Preaching Amid Difficulties
Homily for Tuesday of the Twenty-first Week in Ordinary Time
For the next four weeks, the first reading for our daily celebration of the Eucharist will come from various letters of St. Paul. Whenever I read these letters, I have to remind myself that all of St. Paul’s many contributions to the Christian Scriptures were written before the Gospels. It is important to keep this in mind because they more accurately reflect the thinking of the very early Christian church. They also record some of the struggles that the apostles endured as they proclaimed the Good News which they had been commissioned to do. St. Paul, in particular, ran into difficulty because he went beyond the Jewish people and brought the message of the Gospel to the Gentiles.
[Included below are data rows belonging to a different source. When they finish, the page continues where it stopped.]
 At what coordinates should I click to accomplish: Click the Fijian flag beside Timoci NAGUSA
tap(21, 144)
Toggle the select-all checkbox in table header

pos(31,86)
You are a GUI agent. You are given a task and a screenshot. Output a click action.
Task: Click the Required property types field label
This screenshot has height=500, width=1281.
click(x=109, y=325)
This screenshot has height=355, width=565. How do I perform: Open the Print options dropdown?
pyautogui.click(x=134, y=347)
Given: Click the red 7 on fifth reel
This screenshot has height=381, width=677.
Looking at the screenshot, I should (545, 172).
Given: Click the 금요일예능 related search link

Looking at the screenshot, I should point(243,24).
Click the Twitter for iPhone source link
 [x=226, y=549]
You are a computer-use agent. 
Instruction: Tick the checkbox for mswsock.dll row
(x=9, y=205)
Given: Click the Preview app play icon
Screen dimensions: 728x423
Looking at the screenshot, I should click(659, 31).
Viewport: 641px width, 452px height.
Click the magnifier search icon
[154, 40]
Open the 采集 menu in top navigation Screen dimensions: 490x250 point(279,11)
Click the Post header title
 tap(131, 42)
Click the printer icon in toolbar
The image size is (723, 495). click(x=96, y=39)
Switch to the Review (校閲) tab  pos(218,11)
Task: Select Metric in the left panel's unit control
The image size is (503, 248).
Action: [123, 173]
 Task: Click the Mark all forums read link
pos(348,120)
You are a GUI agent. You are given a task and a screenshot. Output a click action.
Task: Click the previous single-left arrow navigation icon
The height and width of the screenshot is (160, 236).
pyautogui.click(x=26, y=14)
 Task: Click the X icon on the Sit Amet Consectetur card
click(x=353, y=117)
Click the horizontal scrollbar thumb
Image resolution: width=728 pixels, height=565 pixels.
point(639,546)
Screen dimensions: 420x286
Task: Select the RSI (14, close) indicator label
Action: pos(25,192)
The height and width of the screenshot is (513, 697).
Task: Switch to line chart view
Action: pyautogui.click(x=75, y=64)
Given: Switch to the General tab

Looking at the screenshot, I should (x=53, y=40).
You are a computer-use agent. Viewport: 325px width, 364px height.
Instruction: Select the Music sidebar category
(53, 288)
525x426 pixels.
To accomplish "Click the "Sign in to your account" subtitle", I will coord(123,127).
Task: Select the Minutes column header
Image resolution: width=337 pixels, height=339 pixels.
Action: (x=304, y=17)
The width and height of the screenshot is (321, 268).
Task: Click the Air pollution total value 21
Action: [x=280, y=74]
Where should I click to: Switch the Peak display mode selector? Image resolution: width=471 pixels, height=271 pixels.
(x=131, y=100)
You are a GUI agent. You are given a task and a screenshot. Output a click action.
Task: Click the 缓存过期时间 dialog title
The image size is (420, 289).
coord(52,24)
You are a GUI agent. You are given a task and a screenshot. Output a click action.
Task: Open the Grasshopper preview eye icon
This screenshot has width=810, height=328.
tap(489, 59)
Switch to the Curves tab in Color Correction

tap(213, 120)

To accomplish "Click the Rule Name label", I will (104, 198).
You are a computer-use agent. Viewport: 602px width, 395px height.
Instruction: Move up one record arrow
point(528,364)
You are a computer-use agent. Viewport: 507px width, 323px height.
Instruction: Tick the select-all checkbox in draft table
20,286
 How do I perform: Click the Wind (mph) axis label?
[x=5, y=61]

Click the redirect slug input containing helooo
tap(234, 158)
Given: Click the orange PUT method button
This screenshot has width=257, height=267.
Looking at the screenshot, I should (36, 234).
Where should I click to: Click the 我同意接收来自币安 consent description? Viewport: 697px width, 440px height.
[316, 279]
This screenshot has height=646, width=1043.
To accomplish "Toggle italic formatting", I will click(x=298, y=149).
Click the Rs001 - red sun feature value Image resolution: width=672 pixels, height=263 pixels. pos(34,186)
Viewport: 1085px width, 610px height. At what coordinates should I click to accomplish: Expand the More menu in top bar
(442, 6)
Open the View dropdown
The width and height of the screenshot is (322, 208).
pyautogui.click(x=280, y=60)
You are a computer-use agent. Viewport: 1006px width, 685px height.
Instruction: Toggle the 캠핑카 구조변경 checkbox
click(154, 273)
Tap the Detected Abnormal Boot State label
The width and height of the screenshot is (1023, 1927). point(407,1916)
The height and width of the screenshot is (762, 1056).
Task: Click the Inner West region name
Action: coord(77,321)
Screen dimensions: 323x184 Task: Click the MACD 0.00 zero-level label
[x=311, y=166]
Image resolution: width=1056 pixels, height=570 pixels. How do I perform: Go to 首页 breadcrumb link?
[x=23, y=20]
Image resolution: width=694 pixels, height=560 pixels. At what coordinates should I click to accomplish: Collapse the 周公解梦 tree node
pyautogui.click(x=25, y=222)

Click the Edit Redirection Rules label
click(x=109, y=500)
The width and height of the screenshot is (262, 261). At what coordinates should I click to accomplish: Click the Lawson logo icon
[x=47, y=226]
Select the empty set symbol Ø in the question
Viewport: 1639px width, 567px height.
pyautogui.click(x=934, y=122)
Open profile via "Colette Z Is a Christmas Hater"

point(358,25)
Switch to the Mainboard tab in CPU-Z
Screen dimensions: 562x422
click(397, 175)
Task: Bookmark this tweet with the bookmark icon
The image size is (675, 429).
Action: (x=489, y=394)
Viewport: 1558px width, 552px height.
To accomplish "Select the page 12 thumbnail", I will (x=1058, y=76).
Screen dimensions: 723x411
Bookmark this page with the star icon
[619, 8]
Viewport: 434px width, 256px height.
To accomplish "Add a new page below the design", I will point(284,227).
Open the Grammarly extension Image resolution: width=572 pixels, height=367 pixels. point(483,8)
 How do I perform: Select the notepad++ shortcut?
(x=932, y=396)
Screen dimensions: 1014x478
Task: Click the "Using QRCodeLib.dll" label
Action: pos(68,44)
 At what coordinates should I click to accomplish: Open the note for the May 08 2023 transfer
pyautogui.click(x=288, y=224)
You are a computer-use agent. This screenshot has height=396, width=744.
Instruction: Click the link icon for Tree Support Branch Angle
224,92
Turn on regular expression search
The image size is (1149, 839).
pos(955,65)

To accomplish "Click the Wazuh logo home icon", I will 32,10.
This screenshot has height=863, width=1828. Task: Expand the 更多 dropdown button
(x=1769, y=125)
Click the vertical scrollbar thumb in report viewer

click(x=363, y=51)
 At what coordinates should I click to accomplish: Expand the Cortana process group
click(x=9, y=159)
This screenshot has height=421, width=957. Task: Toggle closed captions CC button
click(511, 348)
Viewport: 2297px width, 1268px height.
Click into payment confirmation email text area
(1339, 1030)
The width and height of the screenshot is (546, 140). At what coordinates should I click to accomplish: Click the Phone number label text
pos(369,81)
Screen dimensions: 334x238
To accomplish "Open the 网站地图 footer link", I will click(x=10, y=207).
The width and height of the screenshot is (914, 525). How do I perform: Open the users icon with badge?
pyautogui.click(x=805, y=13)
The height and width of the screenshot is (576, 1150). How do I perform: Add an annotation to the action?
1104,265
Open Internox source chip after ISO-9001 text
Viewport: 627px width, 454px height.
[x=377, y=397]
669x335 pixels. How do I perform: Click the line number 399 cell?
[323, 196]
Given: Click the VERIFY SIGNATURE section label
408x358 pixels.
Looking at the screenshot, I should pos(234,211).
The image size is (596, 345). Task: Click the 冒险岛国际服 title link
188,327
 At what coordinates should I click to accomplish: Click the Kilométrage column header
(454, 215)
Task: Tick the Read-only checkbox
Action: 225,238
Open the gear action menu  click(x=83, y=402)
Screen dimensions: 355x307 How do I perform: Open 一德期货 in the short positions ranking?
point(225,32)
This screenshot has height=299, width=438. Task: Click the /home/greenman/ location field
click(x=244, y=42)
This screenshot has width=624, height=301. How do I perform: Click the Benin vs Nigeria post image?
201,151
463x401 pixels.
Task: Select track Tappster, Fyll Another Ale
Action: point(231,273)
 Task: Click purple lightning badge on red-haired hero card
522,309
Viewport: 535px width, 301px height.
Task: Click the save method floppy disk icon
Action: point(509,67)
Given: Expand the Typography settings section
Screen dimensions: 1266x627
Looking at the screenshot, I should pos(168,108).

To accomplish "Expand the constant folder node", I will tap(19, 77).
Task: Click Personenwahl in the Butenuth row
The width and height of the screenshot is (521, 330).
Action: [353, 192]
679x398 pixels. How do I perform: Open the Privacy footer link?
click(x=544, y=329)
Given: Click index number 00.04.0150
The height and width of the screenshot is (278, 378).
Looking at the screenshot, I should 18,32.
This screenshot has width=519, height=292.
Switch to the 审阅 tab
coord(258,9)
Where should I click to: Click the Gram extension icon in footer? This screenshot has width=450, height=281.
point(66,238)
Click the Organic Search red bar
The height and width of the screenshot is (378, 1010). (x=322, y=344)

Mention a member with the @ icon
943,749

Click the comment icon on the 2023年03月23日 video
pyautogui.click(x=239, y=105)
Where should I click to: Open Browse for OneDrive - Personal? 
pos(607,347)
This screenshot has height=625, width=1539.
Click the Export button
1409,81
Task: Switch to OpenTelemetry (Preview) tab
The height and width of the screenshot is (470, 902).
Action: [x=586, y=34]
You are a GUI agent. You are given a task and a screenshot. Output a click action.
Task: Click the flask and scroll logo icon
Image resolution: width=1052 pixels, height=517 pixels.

St. Paul’s Second Letter to the Thessalonians reflects some of that difficulty. Apparently, his opponents had been trying to sway some of his converts with their own preaching, contradicting the message that St. Paul had preached. Usually, these opponents tried to convince St. Paul’s converts that they first had to convert to Judaism before they could become Christians. This meant that they had to follow the Jewish dietary laws and that all their male children had to be circumcised. However, in this particular instance, it seems that they have been trying to upset the Gentile Christians by telling them that the Day of the Lord had already come. This was a subtle way of telling them that they had been left behind. Consequently, St. Paul makes an effort to remind the Thessalonians that not only had he warned them about this, but his companions, Sylvanus and Timothy, had also told them to be wary.
St. Paul’s message is an example of authentic witness to the Gospel. It is an example of one who knows he is serving the people he leads. He models for them what he has personally received from Christ so that others may come to know Christ through him. God had taken St. Paul, considered “a Pharisee’s Pharisee” by his contemporaries, and in his unfathomable ways and mercy, made him a model to imitate Christ. Through divine grace, God made Paul “the Apostle to the Gentiles” and one of the most significant reasons for the growth of the early church.
St. Paul’s message, indeed God’s message, is one of hope. God’s mercy and grace are at work in us. When we cooperate with it, when we allow him to deliver us from any hypocrisy we might inhabit, there we find our own ability to imitate Christ.